---------- Texto del ejercicio ----------
Era cierto. El Guernica no fue el único exiliado. Amenazados por al auge del nazismo, varios miembros de la Bauhaus y artistas de la Neue Sachlichkeit, como George Grosz, hallaron refugio en Nueva York. La afluencia de esos refugiados culturales aumentó rápidamente tras la Kristallnacht y la degenerada exposición artística hitleriana Entartete Kunst, que hicieron la vida creativa en Alemania peligrosa y prácticamente imposible. Más importante aún, en términos de su futura influencia, fue la llegada de personajes clave del movimiento surrealista con los que Picasso mantenía cierta relación. El núcleo duro de los surrealistas, integrado por André Masson e Yves Tanguy, se estableció en Connecticut. Por su parte, Breton, el «papa del surrealismo», permaneció primordialmente en Nueva York, aunque jamás aprendió inglés, lo que hizo casi imposible que tuviese un contacto directo con los artistas estadounidenses. Wolfgang Paalen y Roberto Matta Echaurren hicieron mucho por transmitir las ideas de los surrealistas, ideas para las que el mundo artístico estadounidense había preparado una innovadora exposición en el MOMA, titulada Arte fantástico, dadá y surrealismo, otro triunfo de su programa cultural para educar y sensibilizar a la opinión pública sobre las últimas tendencias del otro lado del Atlántico.
----------
**Tareas pendientes:**
1. Enumera todas las personas que el texto sobre los artistas exiliados en Nueva York menciona por su nombre propio.
2. Contesta estas preguntas según el texto sobre los artistas exiliados en Nueva York:
(a) ¿Dónde se estableció el núcleo duro de los surrealistas?
(b) ¿Qué idioma no aprendió nunca Breton?
(c) ¿Cómo se titulaba la exposición que se preparó en el MOMA?
3. Prosigue el texto sobre los artistas exiliados en Nueva York a partir de su última oración.
---------- Datos proporcionados ----------
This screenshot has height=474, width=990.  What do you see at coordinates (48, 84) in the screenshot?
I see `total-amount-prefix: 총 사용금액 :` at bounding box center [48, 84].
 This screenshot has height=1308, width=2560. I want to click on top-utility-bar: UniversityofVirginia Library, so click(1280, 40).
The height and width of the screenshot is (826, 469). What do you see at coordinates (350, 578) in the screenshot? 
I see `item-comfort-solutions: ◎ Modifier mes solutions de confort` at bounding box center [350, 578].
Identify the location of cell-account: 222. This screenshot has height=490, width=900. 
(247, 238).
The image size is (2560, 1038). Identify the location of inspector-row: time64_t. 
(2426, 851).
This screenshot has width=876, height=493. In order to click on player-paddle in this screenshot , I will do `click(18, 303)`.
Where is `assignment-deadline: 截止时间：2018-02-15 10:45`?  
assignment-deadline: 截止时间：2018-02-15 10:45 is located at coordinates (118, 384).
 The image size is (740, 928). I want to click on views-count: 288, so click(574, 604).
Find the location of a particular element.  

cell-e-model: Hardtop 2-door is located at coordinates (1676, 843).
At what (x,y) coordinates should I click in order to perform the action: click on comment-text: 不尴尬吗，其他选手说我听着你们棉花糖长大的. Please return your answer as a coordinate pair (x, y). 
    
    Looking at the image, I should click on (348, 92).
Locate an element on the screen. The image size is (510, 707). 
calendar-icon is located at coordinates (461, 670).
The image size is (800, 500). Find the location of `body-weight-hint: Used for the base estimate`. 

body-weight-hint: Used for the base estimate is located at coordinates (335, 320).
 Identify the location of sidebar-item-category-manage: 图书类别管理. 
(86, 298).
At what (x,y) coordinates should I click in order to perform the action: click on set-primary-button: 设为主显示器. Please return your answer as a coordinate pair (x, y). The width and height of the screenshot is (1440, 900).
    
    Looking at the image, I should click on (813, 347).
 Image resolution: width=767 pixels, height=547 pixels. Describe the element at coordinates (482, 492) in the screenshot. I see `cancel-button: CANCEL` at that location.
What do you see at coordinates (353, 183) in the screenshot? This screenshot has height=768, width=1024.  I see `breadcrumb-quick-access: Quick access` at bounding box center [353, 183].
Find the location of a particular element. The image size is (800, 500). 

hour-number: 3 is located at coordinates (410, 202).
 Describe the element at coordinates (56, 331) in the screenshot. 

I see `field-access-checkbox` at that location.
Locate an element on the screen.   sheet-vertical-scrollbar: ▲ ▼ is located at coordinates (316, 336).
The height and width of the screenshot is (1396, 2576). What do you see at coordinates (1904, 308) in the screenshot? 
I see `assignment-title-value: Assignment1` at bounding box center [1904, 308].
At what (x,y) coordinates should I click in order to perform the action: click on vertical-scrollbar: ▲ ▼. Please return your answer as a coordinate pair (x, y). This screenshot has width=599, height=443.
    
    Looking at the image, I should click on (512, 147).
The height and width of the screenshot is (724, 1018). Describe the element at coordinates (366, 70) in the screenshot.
----------
**Respuestas escritas:**
1. George Grosz, Picasso, André Masson, Yves Tanguy, Breton, Wolfgang Paalen y Roberto Matta Echaurren.

2.
(a) En Connecticut.
(b) El inglés.
(c) Arte fantástico, dadá y surrealismo.

3.
Con sus mejillas hundidas y sus austeros anteojos, Alfred H. Barr, el inspirado director del MOMA, tenía el modesto aspecto del típico abogado de confianza de la familia o del joven socio de una prestigiosa firma de Wall Street que aún no se siente del todo cómodo con su propio éxito. En sintonía con esa imagen de prudencia, se mostraba mesurado y atemperado en todo. Y sin duda también había algo en él del administrador extremadamente puntilloso. Su esposa Margaret observaba que «en todas las cosas de la mente exigía disciplina y pulcritud». Fue ese rigor intelectual el que le permitió acometer su análisis del arte moderno y la eficaz gestión del museo.

Alfred H. Barr en el MOMA, Nueva York, c. 1930. Scala.

No obstante, el aparentemente frío y educado exterior de Barr ocultaba una naturaleza apasionada que alimentaba un poderoso celo misionero, legado de su origen escocés presbiteriano. Por una parte, su enciclopédico conocimiento del arte moderno venía acompañado de una tendencia a crear listas y a catalogar los incontables «ismos» de principios del siglo XX. Por otra, hay que decir en su honor que se mostraba siempre flexible y abierto a las últimas tendencias. Su mayor don, que casi bordeaba la genialidad, era su habilidad para popularizar el arte moderno y hacer que lo complejo pareciera simple sin mostrarse condescendiente con su público ni trivializar la obra.[29] Era un talento sutil que equilibraba la disciplina de la erudición con la profunda creencia de que el arte moderno resultaba absolutamente fundamental para comprender la vida moderna.

Uno de los aspectos más revolucionarios del enfoque de Barr era precisamente esta visión incluyente de lo que abarcaba el arte moderno: «El arte moderno es casi tan variado y complejo como la vida moderna», sostenía.[30] Penetra en todas las disciplinas, desde las artes aplicadas hasta la arquitectura, pasando por la música, el diseño industrial y el mundo en rápida evolución del cine y la fotografía. Su concepto de lo que constituía la cultura, desde la perspectiva de un museo, resultaba, pues, inusualmente amplio.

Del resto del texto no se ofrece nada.